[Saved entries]
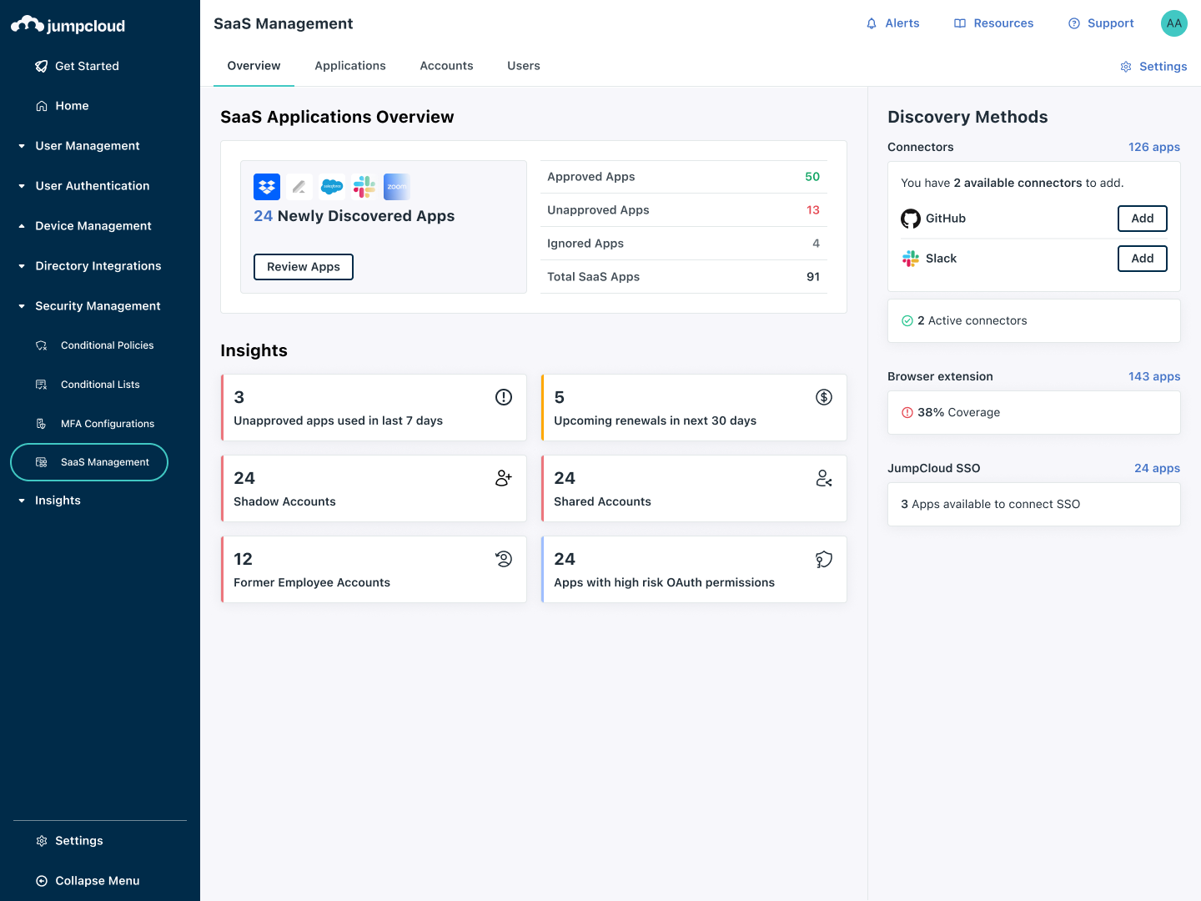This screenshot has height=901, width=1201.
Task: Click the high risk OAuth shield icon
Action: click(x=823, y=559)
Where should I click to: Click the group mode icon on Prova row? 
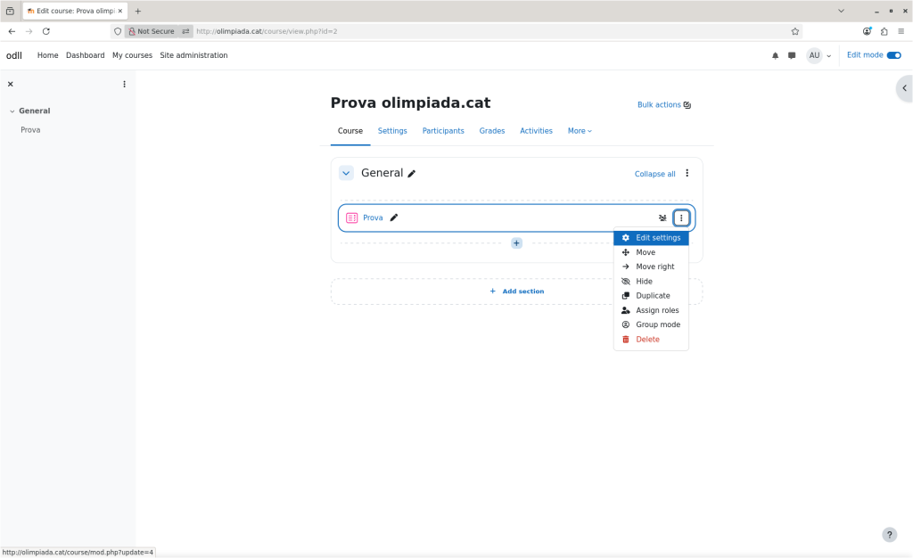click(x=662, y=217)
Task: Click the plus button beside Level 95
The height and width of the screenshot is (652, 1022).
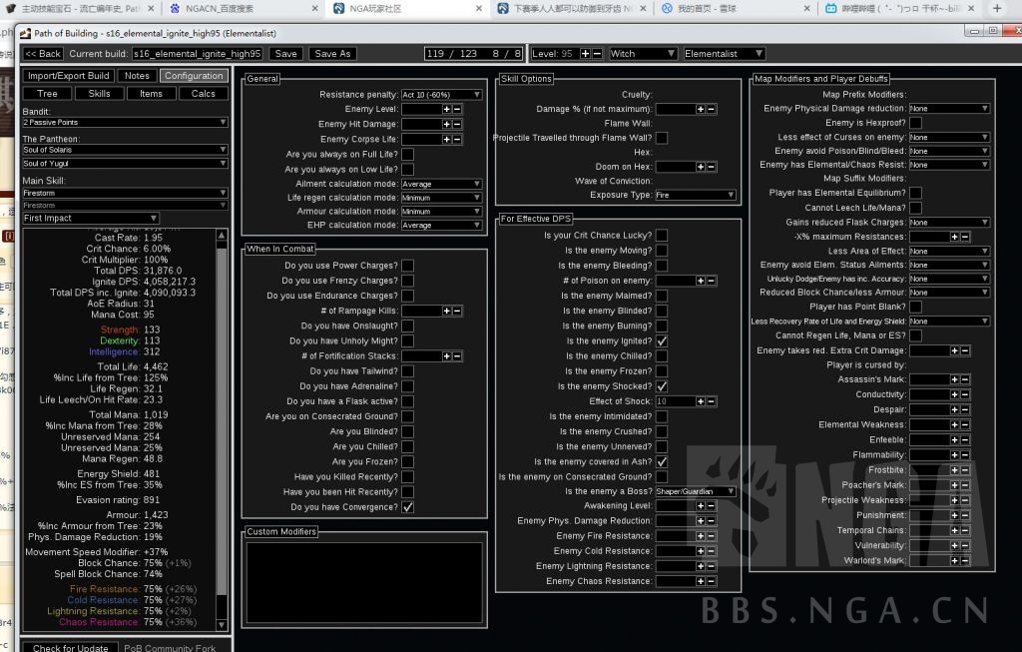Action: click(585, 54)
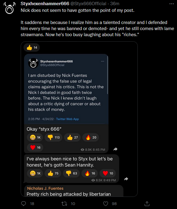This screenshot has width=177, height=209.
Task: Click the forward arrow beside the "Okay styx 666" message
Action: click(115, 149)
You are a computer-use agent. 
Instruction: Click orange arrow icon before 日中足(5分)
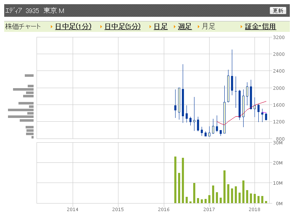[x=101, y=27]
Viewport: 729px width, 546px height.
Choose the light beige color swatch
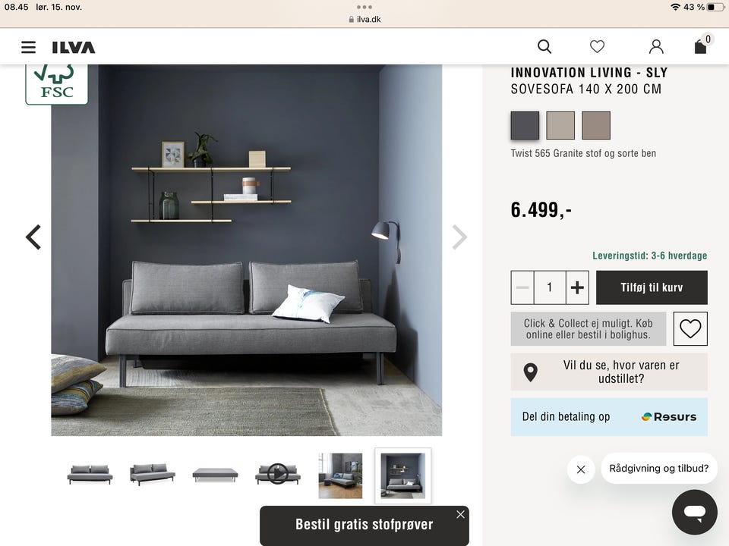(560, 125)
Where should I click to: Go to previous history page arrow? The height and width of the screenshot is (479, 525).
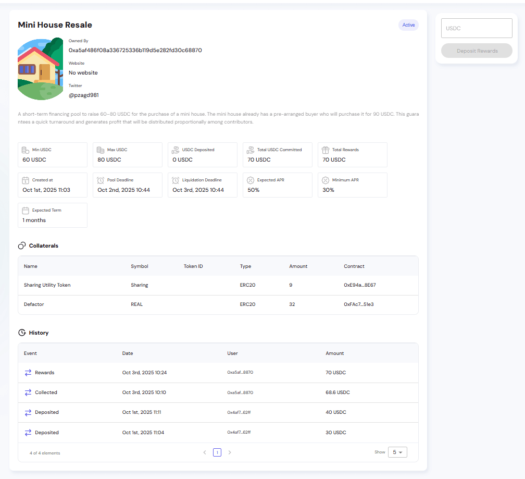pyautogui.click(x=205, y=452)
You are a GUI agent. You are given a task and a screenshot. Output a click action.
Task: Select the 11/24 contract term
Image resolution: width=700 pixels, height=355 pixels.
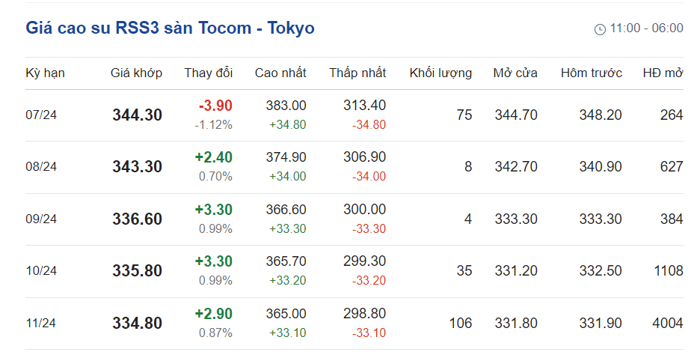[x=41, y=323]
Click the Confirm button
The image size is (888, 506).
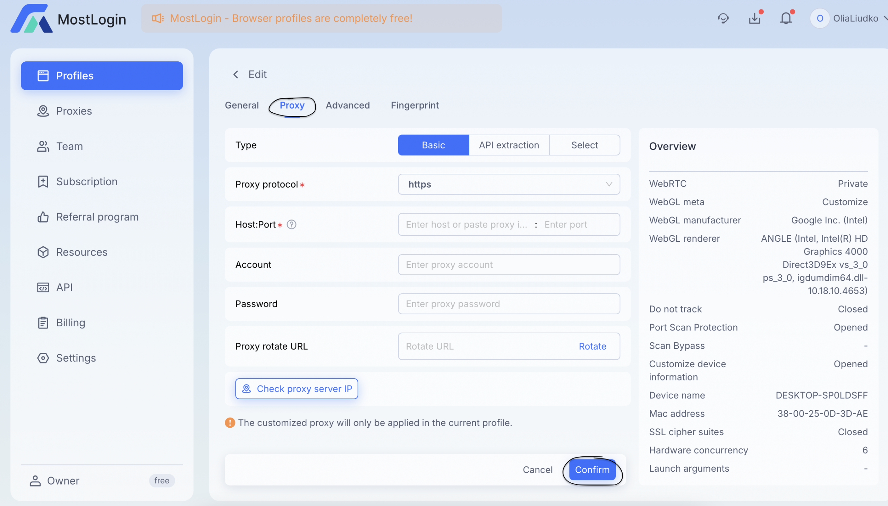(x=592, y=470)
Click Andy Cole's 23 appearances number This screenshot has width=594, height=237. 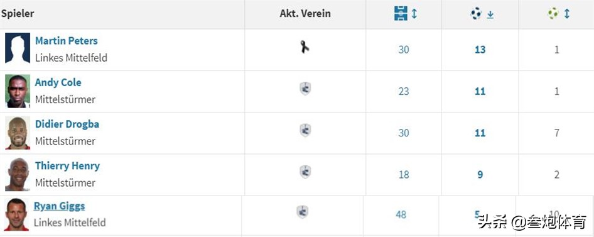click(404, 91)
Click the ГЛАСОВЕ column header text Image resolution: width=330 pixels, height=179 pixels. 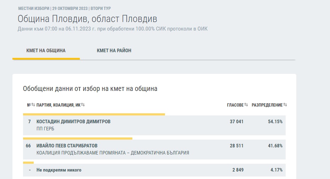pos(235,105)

--

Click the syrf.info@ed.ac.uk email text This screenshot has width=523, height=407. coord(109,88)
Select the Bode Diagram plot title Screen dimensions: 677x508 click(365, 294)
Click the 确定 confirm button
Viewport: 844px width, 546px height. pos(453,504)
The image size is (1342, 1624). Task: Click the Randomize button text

» **Problem**:
Whenever a line of the entries contains the string "Select", copy that line.

» **Solution for this task**:
Task: Select the 11/24 contract term
Select the Bode Diagram plot title Screen dimensions: 677x508 click(365, 294)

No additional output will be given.